[START]

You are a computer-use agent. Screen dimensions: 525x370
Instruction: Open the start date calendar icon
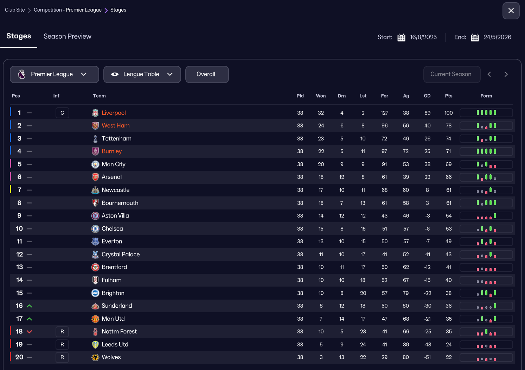click(x=401, y=37)
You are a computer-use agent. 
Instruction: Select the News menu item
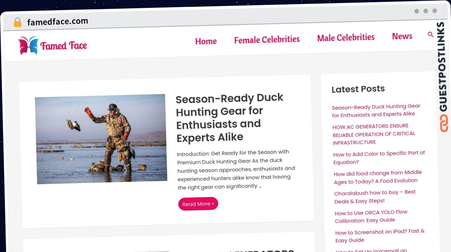pyautogui.click(x=402, y=36)
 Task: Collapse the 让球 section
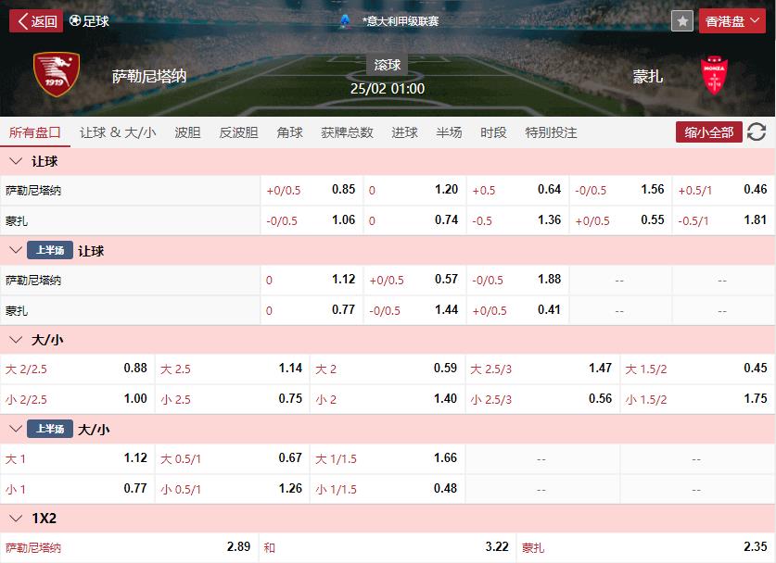point(15,161)
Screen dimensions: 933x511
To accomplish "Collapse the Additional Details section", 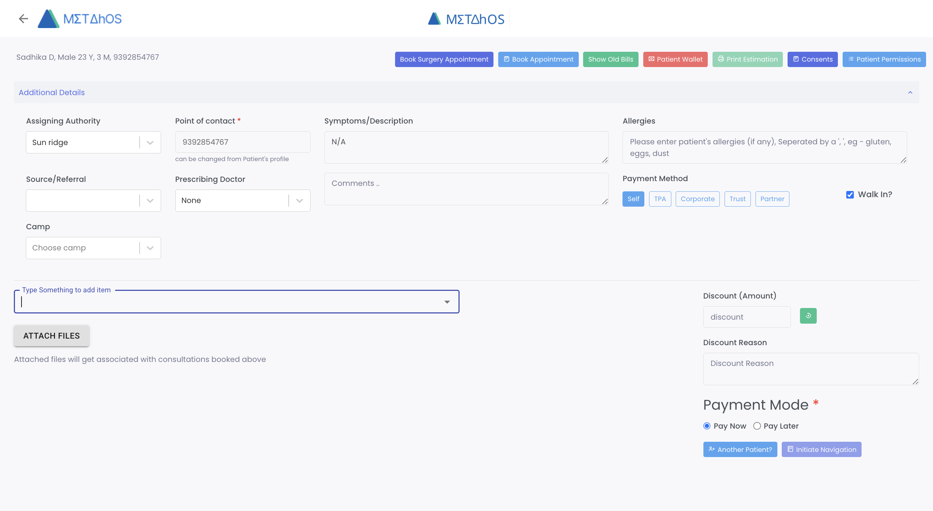I will pos(910,93).
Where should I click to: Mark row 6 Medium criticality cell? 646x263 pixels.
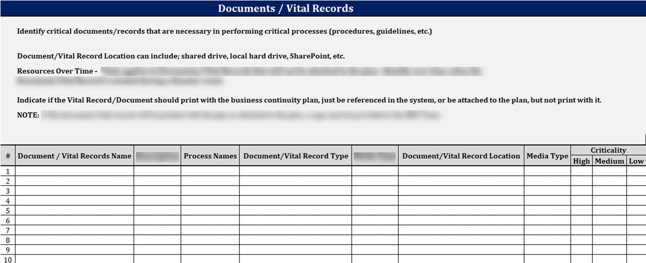609,220
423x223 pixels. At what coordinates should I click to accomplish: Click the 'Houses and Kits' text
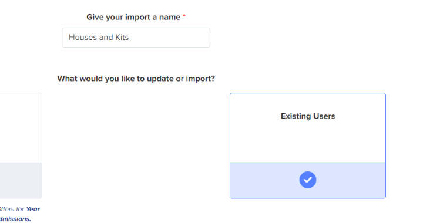click(x=99, y=37)
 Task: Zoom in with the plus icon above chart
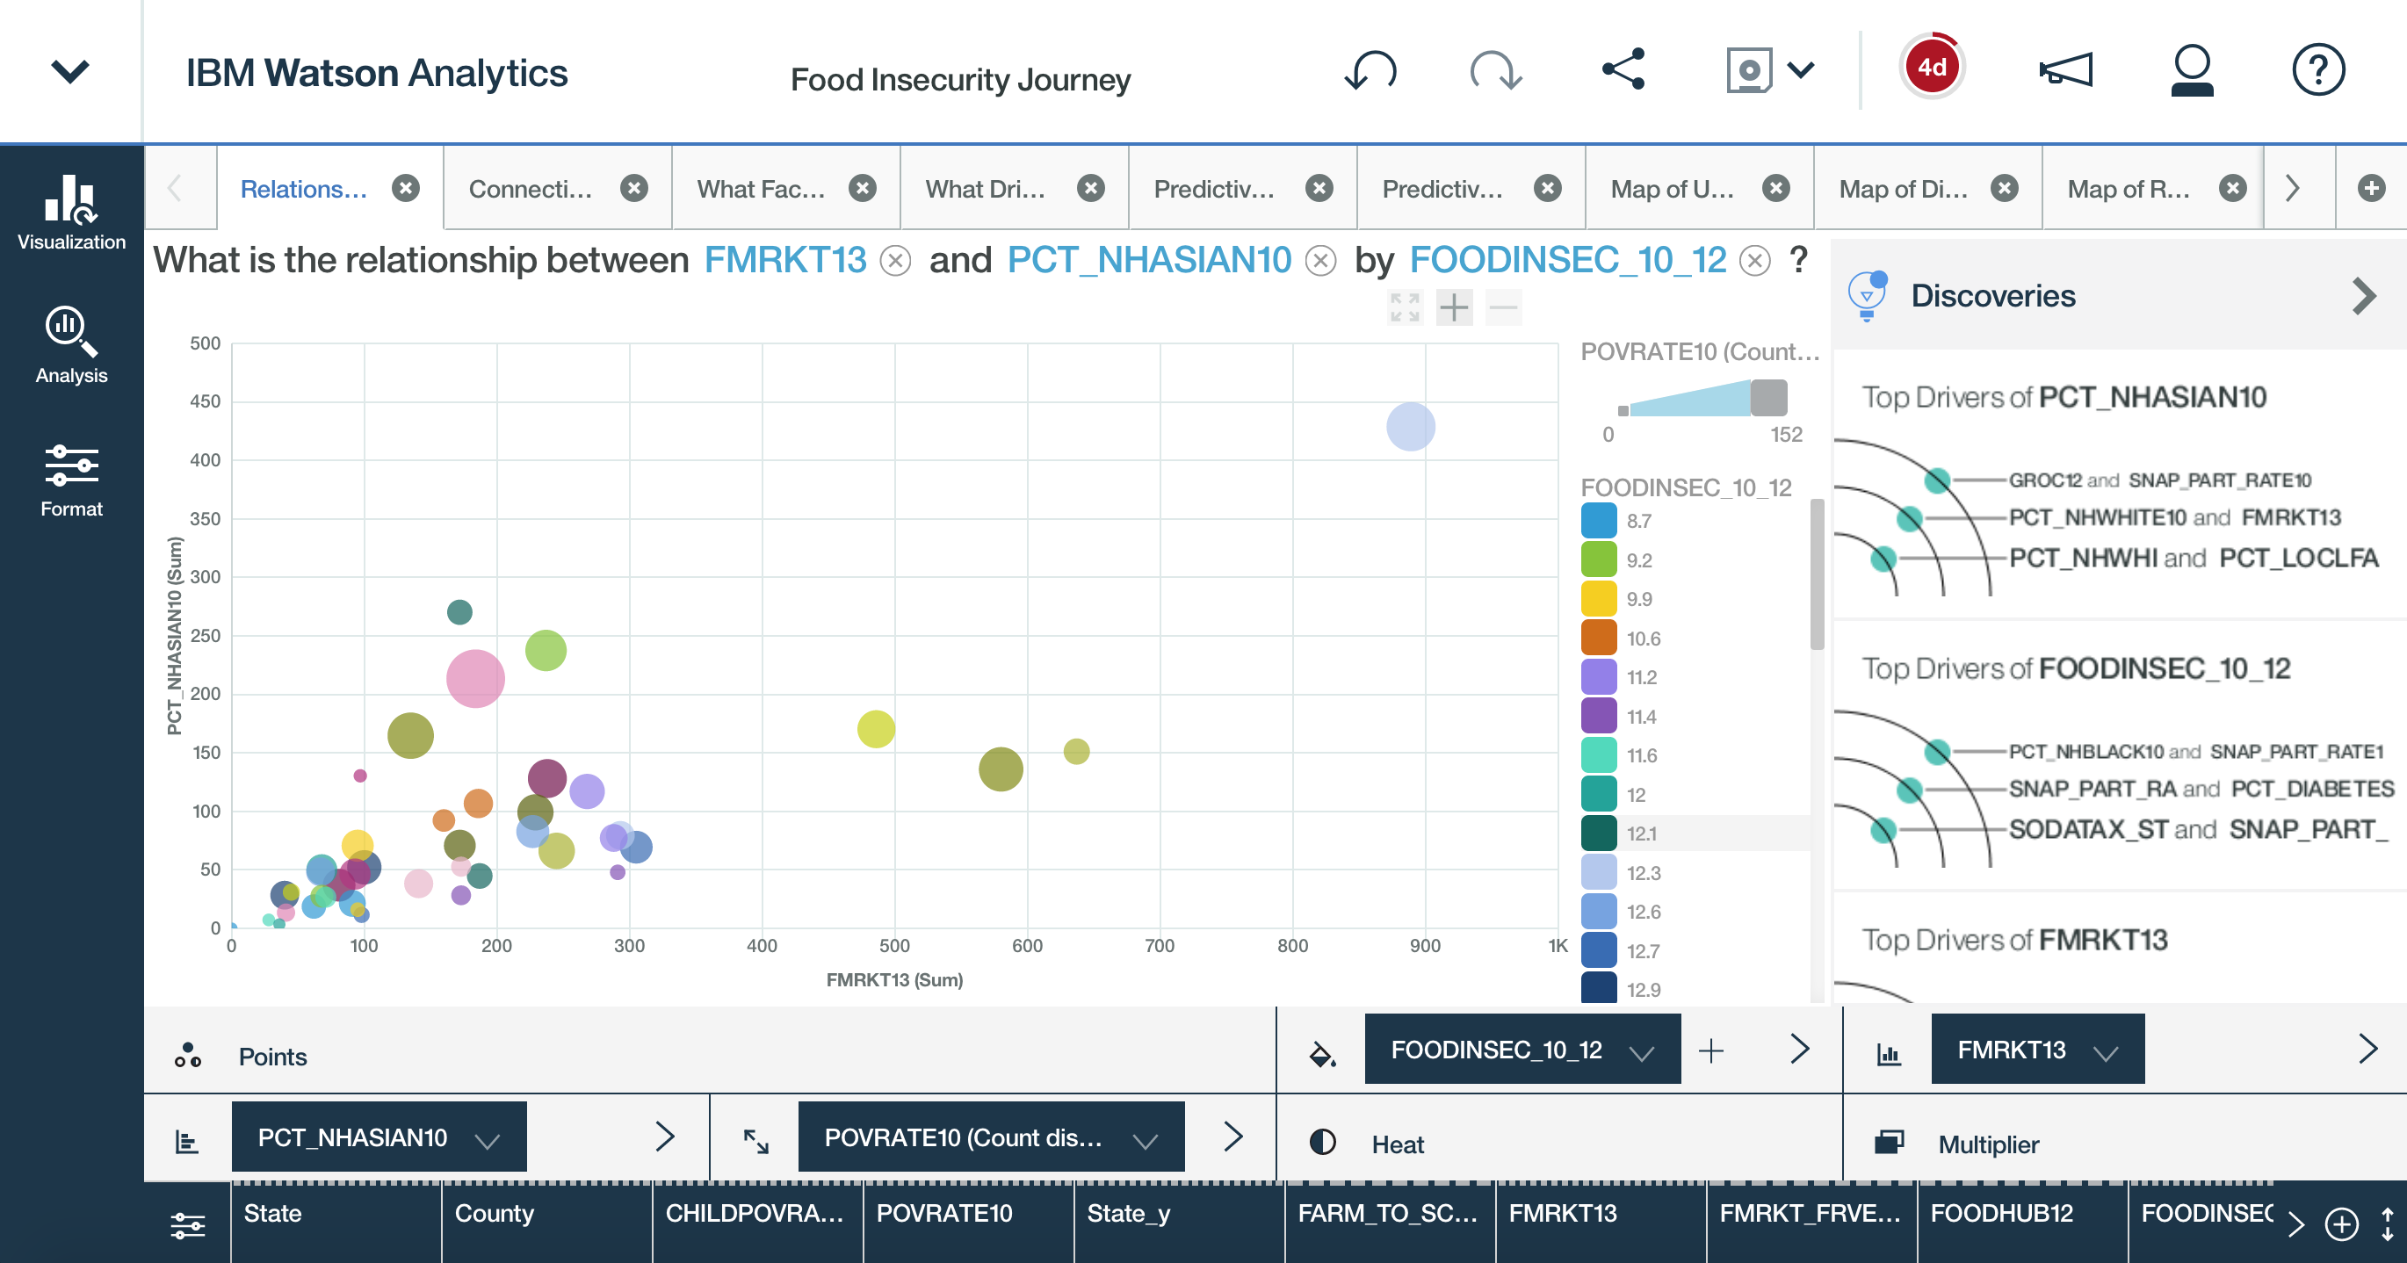(1454, 307)
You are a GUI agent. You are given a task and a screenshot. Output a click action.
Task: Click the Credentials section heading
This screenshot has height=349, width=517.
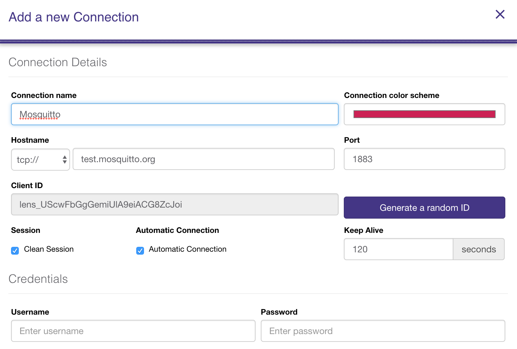(x=38, y=279)
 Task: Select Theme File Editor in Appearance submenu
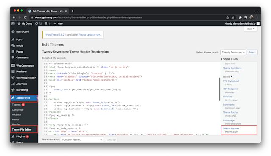click(22, 130)
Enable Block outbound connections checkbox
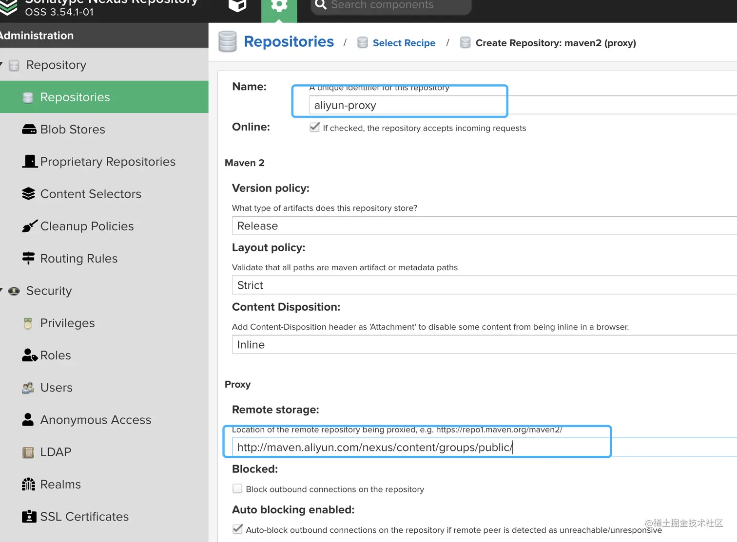The image size is (737, 542). [x=237, y=488]
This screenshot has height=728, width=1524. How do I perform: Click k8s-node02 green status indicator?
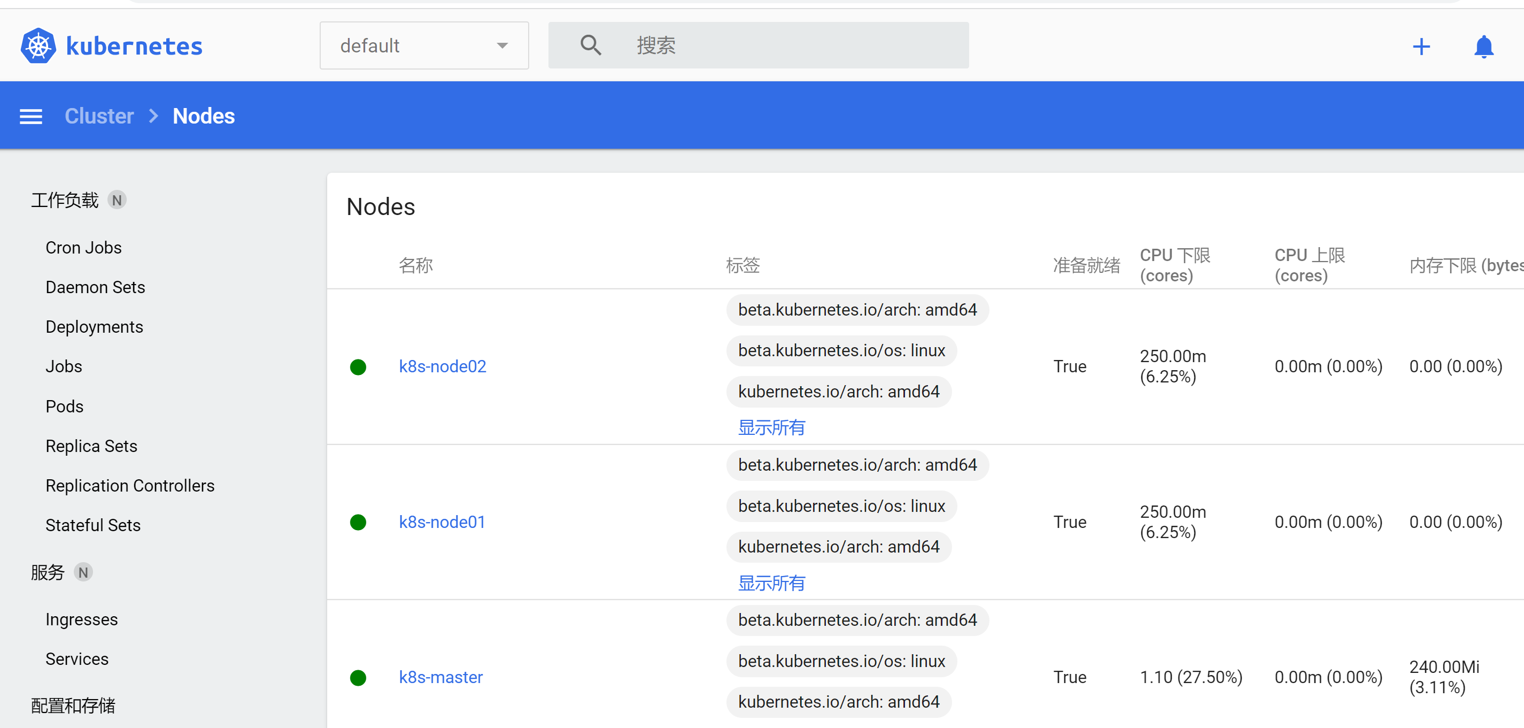(x=358, y=367)
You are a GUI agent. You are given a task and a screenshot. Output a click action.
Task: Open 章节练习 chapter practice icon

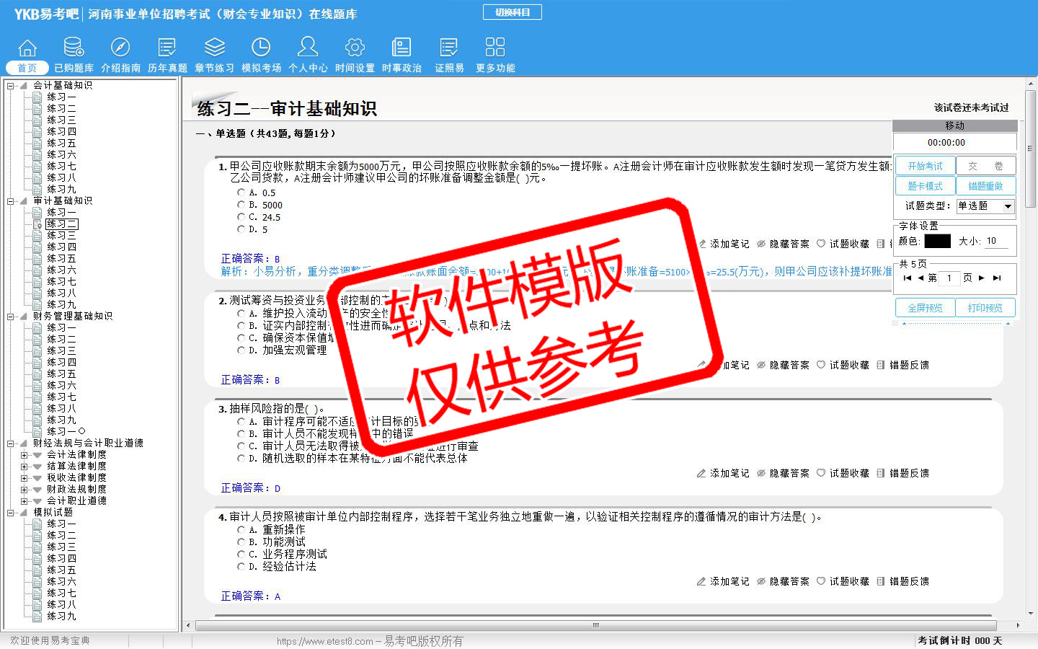pos(214,48)
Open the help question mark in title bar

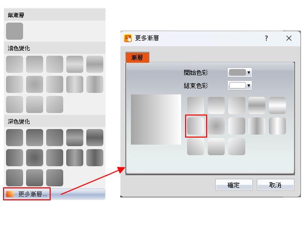266,38

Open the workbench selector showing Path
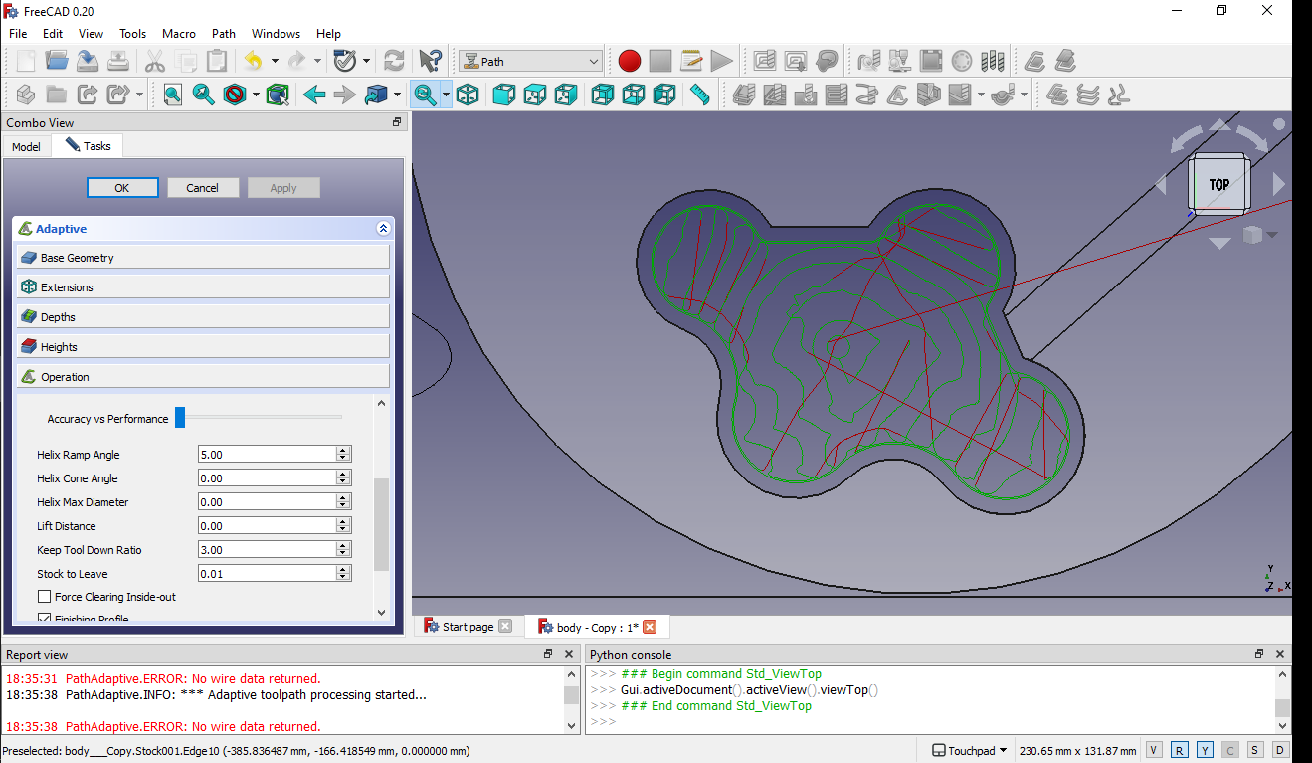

[END]

Which lines in the rows above contain the word "This"? Pull out every one, and treat uppercase and lowercase as different.

This screenshot has height=349, width=517.
This screenshot has height=728, width=1524. How do I perform: Click k8s-node02 green status indicator?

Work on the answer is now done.